- GOAL -
Rescale the lines from the line with "Where should I click to: Click the Floor" through the end of the records by repeating each one in full, requests included, with every coordinate in the answers multiplied by 0.65 and rounded to a whole number (halves go up) and all other numbers left unchanged. Leave the pictures out.

+++ ROWS +++

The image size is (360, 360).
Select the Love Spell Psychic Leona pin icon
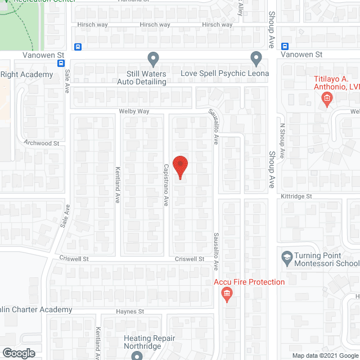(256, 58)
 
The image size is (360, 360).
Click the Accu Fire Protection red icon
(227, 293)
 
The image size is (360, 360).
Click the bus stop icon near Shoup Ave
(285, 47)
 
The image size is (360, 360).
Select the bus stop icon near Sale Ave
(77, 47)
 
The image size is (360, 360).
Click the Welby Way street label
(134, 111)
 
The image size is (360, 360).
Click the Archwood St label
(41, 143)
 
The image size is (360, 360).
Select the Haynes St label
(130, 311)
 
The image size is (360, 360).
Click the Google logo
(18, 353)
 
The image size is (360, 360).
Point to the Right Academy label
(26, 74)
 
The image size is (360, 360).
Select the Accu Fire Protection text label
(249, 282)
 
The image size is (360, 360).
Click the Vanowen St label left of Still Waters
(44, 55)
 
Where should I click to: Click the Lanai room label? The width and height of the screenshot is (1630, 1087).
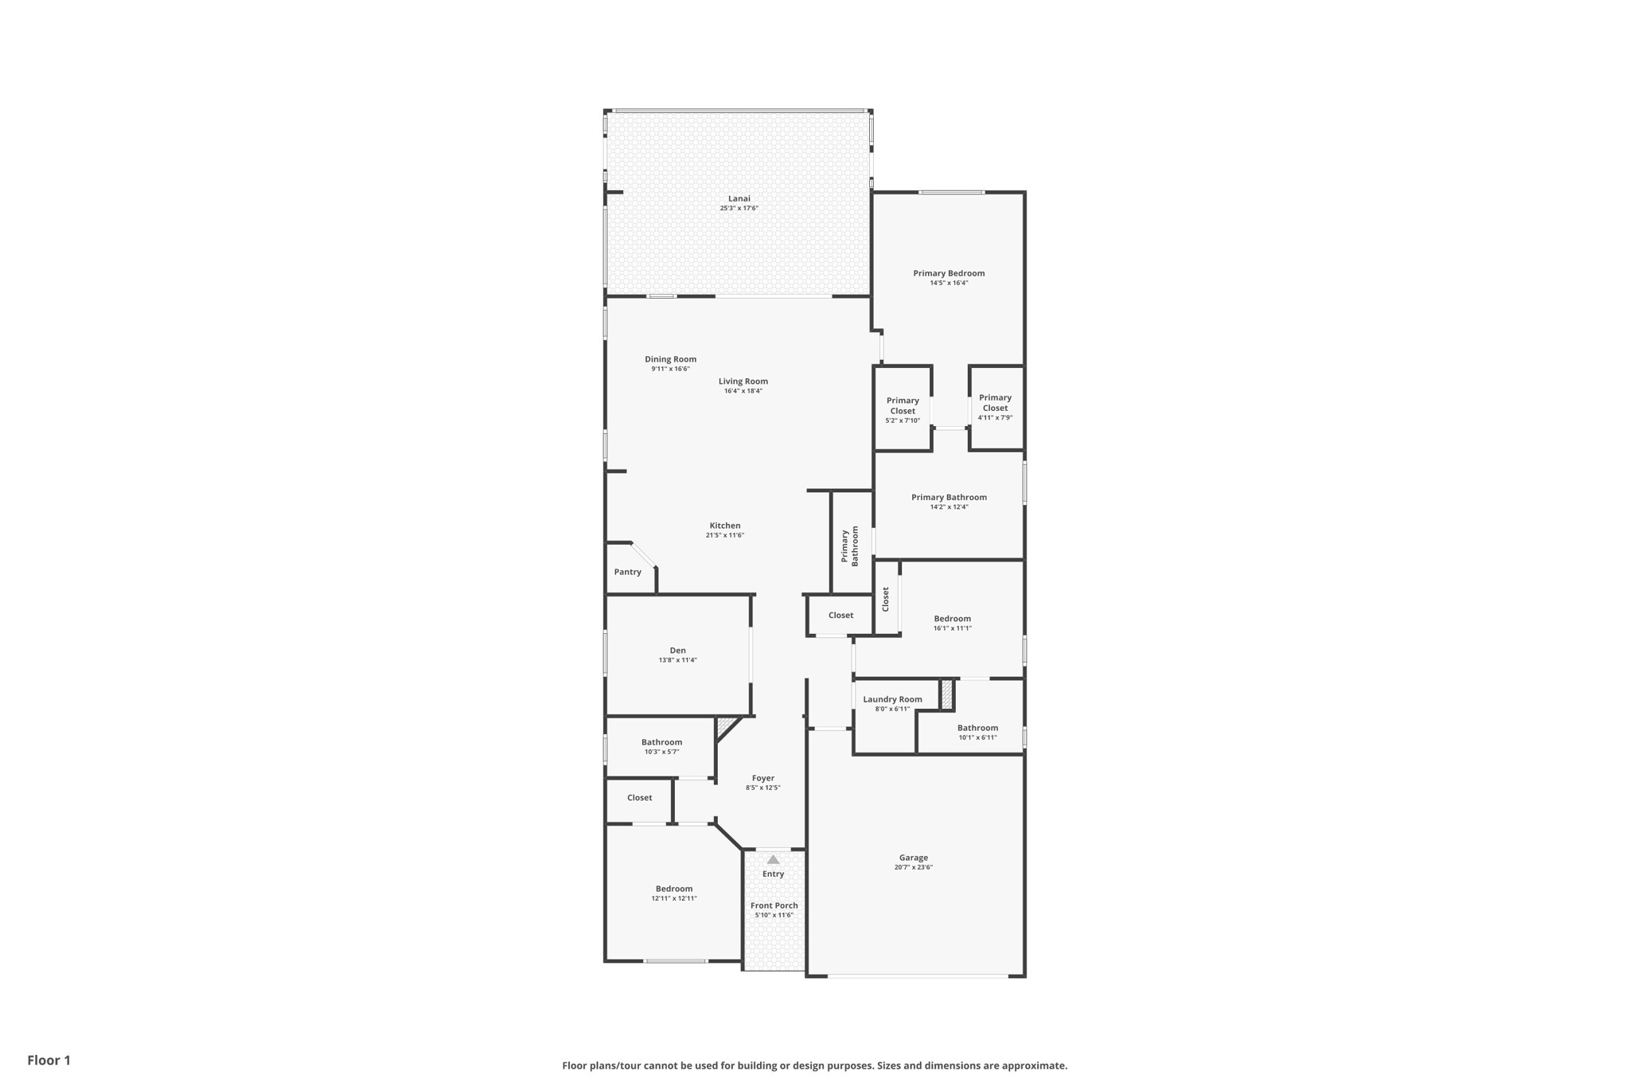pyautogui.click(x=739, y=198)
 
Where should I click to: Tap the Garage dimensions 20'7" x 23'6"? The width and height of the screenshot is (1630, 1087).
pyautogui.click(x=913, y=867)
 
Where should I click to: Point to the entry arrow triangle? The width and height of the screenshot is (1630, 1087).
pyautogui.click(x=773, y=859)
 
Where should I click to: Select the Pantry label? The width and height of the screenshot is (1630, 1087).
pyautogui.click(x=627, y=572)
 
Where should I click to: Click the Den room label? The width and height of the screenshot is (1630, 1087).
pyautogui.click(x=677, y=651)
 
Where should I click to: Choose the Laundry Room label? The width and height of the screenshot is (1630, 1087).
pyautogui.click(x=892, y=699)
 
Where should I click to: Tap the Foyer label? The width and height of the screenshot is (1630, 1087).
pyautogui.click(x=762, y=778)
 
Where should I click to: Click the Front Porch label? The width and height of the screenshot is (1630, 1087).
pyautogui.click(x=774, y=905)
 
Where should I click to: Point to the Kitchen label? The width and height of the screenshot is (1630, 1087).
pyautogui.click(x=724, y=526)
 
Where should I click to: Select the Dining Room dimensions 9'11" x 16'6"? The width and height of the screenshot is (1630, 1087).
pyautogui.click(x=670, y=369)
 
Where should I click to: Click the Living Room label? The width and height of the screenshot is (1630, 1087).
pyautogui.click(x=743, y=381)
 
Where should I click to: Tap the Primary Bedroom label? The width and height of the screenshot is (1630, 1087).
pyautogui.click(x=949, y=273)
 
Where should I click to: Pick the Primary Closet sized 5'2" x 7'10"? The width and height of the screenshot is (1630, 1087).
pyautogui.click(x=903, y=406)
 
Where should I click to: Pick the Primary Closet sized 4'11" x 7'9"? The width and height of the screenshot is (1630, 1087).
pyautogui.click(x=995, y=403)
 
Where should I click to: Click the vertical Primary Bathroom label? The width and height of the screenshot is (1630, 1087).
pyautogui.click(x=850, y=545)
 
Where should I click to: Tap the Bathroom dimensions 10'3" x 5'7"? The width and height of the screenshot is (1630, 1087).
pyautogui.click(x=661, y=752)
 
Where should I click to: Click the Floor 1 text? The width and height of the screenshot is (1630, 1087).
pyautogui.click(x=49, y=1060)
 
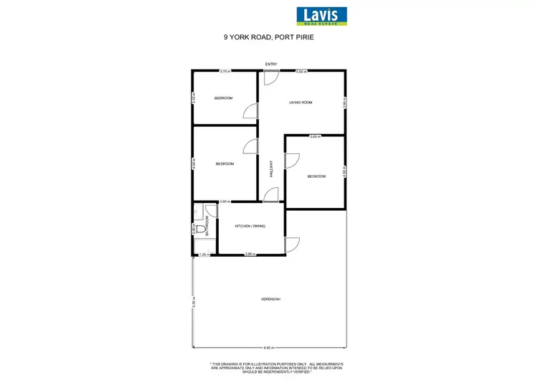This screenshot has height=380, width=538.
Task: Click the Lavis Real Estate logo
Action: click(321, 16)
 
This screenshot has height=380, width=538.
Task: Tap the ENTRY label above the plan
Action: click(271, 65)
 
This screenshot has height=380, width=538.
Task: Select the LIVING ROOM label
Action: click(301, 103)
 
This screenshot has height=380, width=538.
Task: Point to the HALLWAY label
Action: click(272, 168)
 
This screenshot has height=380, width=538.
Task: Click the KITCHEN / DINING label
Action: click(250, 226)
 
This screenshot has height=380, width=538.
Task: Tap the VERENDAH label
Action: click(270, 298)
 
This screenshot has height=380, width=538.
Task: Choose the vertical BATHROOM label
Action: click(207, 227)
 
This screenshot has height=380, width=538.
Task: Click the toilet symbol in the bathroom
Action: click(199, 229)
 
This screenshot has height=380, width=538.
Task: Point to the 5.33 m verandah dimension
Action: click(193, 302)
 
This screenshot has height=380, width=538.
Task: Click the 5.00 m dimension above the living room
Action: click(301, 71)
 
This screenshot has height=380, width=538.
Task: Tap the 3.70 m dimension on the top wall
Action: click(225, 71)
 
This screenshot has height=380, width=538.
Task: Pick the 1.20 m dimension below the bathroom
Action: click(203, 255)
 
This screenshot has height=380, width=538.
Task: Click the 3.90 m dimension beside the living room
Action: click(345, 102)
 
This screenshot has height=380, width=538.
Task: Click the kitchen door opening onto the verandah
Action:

+++

- WRITTEN SOLUTION -
Where should I click to: Click the Floor 1 text? The width and height of the screenshot is (1630, 1087).
pyautogui.click(x=32, y=689)
 
This screenshot has height=380, width=538.
Task: Click the Lavis Real Estate logo
Action: click(209, 10)
 
This screenshot has height=380, width=538.
Task: Tap the ENTRY label above the plan
Action: click(176, 42)
 
This screenshot has height=380, width=538.
Task: Select the LIVING ROOM label
Action: click(196, 67)
 
This screenshot has height=380, width=538.
Task: Point to the HALLWAY label
Action: click(177, 109)
 
This screenshot has height=380, width=538.
Task: Click the KITCHEN / DINING label
Action: click(163, 147)
 
This screenshot has height=380, width=538.
Task: Tap the VERENDAH label
Action: click(176, 194)
 
This screenshot has height=380, width=538.
Task: Choose the vertical BATHROOM label
Action: click(135, 148)
 
This screenshot has height=380, width=538.
Task: Click the toilet symbol in the bathroom
Action: click(129, 149)
 
This screenshot has height=380, width=538.
Task: Point to the 5.33 m verandah dimension
Action: click(125, 196)
 
This screenshot has height=380, width=538.
Task: Click the 5.00 m dimension above the living room
Action: click(196, 46)
 
This screenshot has height=380, width=538.
Task: Tap the 3.70 m dimension on the top wall
Action: click(146, 46)
 
This screenshot has height=380, width=538.
Task: Pick the 1.20 m dimension below the bathroom
Action: click(132, 166)
 
This screenshot has height=380, width=538.
Task: Click the 3.90 m dimension beside the living room
Action: click(224, 66)
 
This screenshot has height=380, width=538.
Task: Click the kitchen door opening onto the verandah
Action:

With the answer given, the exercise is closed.